▸ **Fragmento facilitado**:
● ● ● ●

Los espejos de la memoria

Coloquio Vicent • Cruz • Sánchez Harguindey
Imagen Eva Sala

Manuel Vicent es un escritor clave de la literatura española reciente. Su trabajo narrativo utiliza la memoria personal como herramienta, haciendo saltar por los aires las fronteras entre realidad y ficción, recuerdo e imaginación. Al mismo tiempo, Vicent ha desarrollado una labor periodística profundamente renovadora, lúcida y libre. La historia política y cultural de las últimas décadas sería incomprensible sin algunas de sus crónicas y reflexiones. En 2010 recibió la Medalla de Oro del CBA y, tras la ceremonia de entrega, mantuvo una conversación con los también periodistas Juan Cruz y Ángel Sánchez Harguindey.

LITERATURA Y MEMORIA

ÁNGEL SÁNCHEZ HARGUINDEY: En León de ojos verdes describes a una serie de personajes del Benicássim de 1953. Me parece un ejemplo paradigmático de tu uso literario de la memoria, una memoria por la que ha pasado el tiempo y que empieza a mitificarse, a mezclarse con la imaginación. También de tu renuncia a la fantasía.

MANUEL VICENT: La fantasía no se afinca en la realidad, es volátil, es etérea. En cambio, la imaginación es parte de la observación de la realidad. Todos los genios, todos los que han inventado algo, desde la escoba hasta la célula artificial, han observado primero la realidad y a partir de la realidad han echado a volar la imaginación y de ella han sacado consecuencias. Han imaginado la forma de hacer soportable esta vida. Para inventar la fregona fue necesario que alguien se fijase en que las mujeres limpiaban el suelo arrodilladas e imaginar que eso podría solucionarse. Si hubiera fantaseado, hubiera sido un escritor de cuentos orientales.

JUAN CRUZ: Hace diez años, en un momento de hastío por la situación que estaba viviendo este país, dijiste que si se consolidaba la oscuridad a la que parecíamos avocados, darías por terminada tu larga excursión por la Meseta. ¿Cómo ha sido esa excursión?

VICENT: Vine a Madrid huyendo de Valencia. Al terminar la carrera de Derecho, todos mis amigos se encerraron a estudiar para notarios, registradores y yo me encontré solo en la calle sin saber qué hacer y me vine a Madrid a ver qué pasaba. Vine de excursión, una excursión que ha durado cuarenta años. Todavía me siento como un excursionista. No conozco a nadie que quiera morir en Madrid. Todo el mundo dice: cuando muera, que me lleven a Cádiz, a Pontevedra, o a Bilbao... Lejos de aquí. En Barcelona hay gente que quiere morir en Barcelona, lo mismo en Valencia y no digamos en Bilbao. Sin embargo, nadie tiene entre sus proyectos morir y ser enterrado en Madrid. Esta es una ciudad para vivir y para estar vivo, es un campamento al que la gente viene de paso y deja unos rescoldos, unas señales. Es una ciudad porosa. Ese es el espíritu de Madrid.

CRUZ: Pero, por otra parte, siempre has trabajado con tu memoria, una memoria telúrica, marítima, por decirlo así, en la que siempre está presente esa Valencia de tu infancia.

● ● ● ●

▸ **Datos extraídos**:

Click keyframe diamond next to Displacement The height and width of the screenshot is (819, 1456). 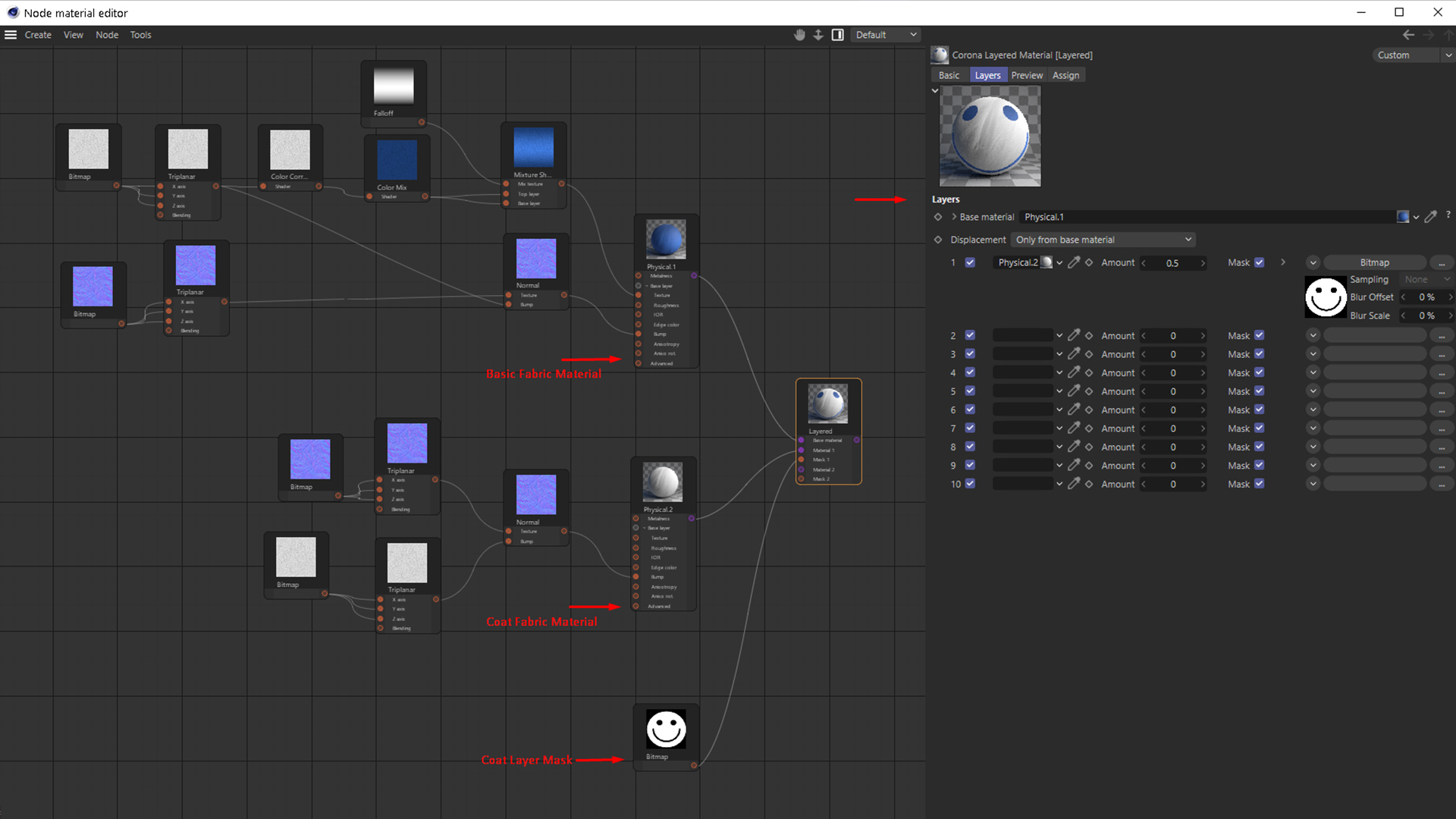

● ● ● ●

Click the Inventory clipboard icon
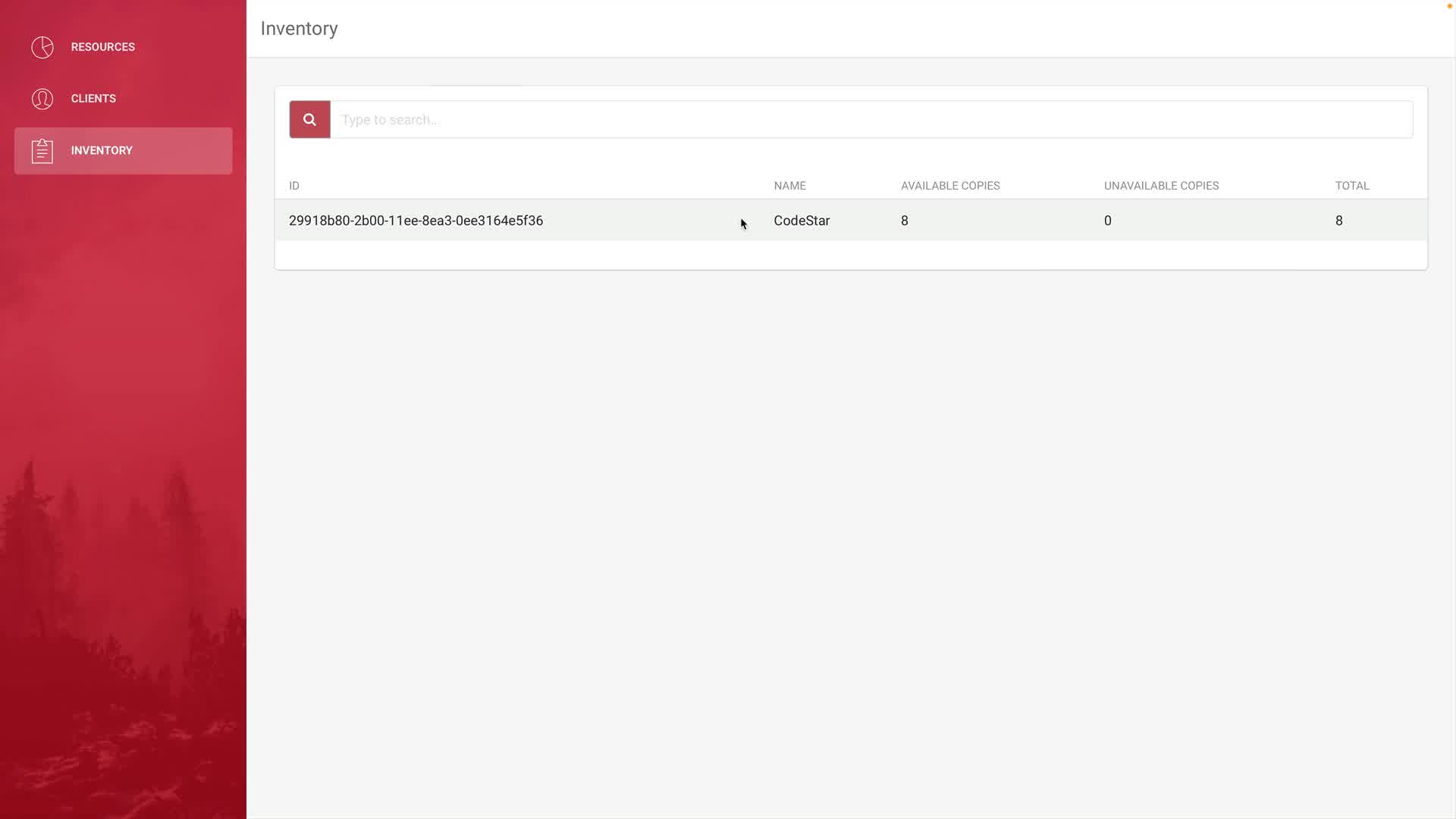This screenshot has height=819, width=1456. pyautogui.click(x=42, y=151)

● ● ● ●

▸ **Tareas**:
A) En la entrevista a Manuel Vicent, ¿qué premio recibió él en 2010?
B) Sigue la entrevista a Manuel Vicent justo después de la última intervención de Juan Cruz.
Los registros no guardan relación con la entrevista a Manuel Vicent.

▸ **Respuestas dadas**:
A) La Medalla de Oro del CBA.

B)
VICENT: La memoria no tiene interés si no se pudre, y lo que pudre la memoria es la imaginación. Uno escribe con materiales de deshecho. Cuando llegas a una edad y rememoras un espacio, un tiempo pasado, debes describirlo tal como lo recuerdas o imaginas en ese momento. Si después vas al lugar de los hechos, la habitación siempre resulta ser más pequeña, o la casa no tan bonita, o el pueblo un desastre... Todos los grandes han escrito sobre vivencias personales, aunque lo hayan disfrazado con otros personajes. Cualquier crepúsculo descrito, siempre será tu crepúsculo; cualquier bebida que beba el protagonista, será esa bebida que bebiste. En literatura no hay que inventar nada. Se trata más bien de desfigurar estéticamente vivencias personales, atribuirlas quizás a otros personajes. El lector nota perfectamente cuando el escritor sabe de qué habla.

ESCRITURA

HARGUINDEY: En Póquer de ases señalas que la joya literaria de Juan Benet, un autor con cierto desprecio por el costumbrismo, es Otoño en Madrid hacia 1950. Estoy seguro de que Benet consideraba que era una obra menor dentro de su producción. ¿Hasta qué punto el autor es incapaz de controlar lo que escribe? ¿Notas el descontrol sobre tu propia obra?

VICENT: Nada de eso. Creo que el arte consiste en acertar. También en saber detenerse a tiempo. Admiro que, por ejemplo, Hemingway escribiera para una revista El viejo y el mar en un par de días, o que Kafka escribiera La condena y La metamorfosis en un fin de semana. Y me digo, ¿y por qué no voy a tener yo un fin se semana maravilloso y tumbo el patito del barracón de feria aunque mi rifle esté trucado?

CRUZ: Por ejemplo, tuviste una hora para escribir «No pongas tus sucias manos sobre Mozart».

VICENT: Exactamente. Hay momentos en los que, sin darte cuenta, tocas la tecla adecuada. Escribí ese artículo prácticamente de pie mientras me estaban llamando por teléfono. Arranqué los folios de la Olivetti y los mandé pensando que habría escrito una estupidez. Pero se publicó en la revista Triunfo y al día siguiente me llamó Ezcurra diciendo que era un éxito. Había acertado.

CONVERSAR

CRUZ: Volviendo a Póquer de ases. En ese texto repasas tu encuentro con distintos personajes y dices que algunos de ellos son proteína pura. ¿Por qué? ¿Qué te interesa de la gente?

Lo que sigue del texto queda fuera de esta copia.